The DoD issued an updated request for proposals (or RFP in government contractor parlance) this week. Included in the new RFP is a stipulation that all proposals be delivered by hand to the contracting office in Arlington, Virginia. The required format is where things get really strange. The DoD says that it will only accept proposals for JEDI saved to one or more DVDs. Furthermore, each disc delivered as part of a proposal needs to have the proposal volume number, solicitation number, submitter’s name, and more. Failure to adhere to the rules disqualifies the submitter.
JEDI is intended to be a long-term cloud platform for the DoD, and the contract is worth at least $10 billion. The Pentagon expects building and certifying the system will take around 10 years. JEDI should eliminate the need for local physical media like DVDs, which are easily damaged, misplaced, and stolen.
Part of this new submission restriction makes sense. Handing materials to a DoD official in person is more secure than sending it electronically. These documents could one day become the backbone of a secure government network.

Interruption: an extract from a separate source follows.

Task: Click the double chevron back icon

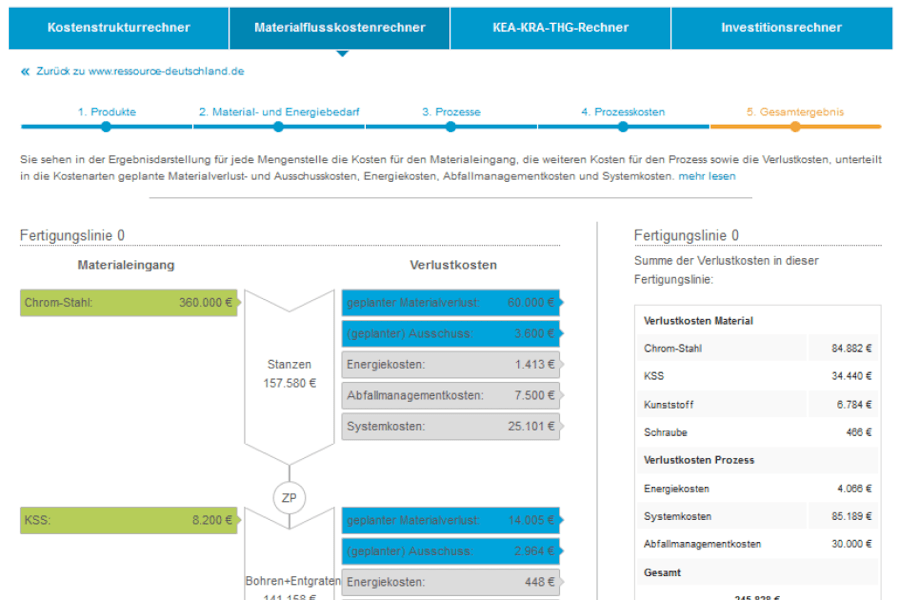Action: coord(25,72)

The medium is just strange, though. Most PCs don’t even have optical drives anymore, so someone at the DoD probably put in an order for a USB drive to read all the discs they’re about to get.
The Pentagon is looking for a single provider to handle all the infrastructure and management for JEDI, so big companies like Microsoft and Amazon are champing at the bit to send over their DVDs. In case you’ve understandably forgotten this factoid, a standard DVD holds 4.7GB of data. Presumably, the documents for a proposal, even a large government contract, will clock in below that threshold.
Still, DVDs are a bizarre means of local storage these days. Why not a USB thumb drive? The reason is probably classified — or just completely arbitrary.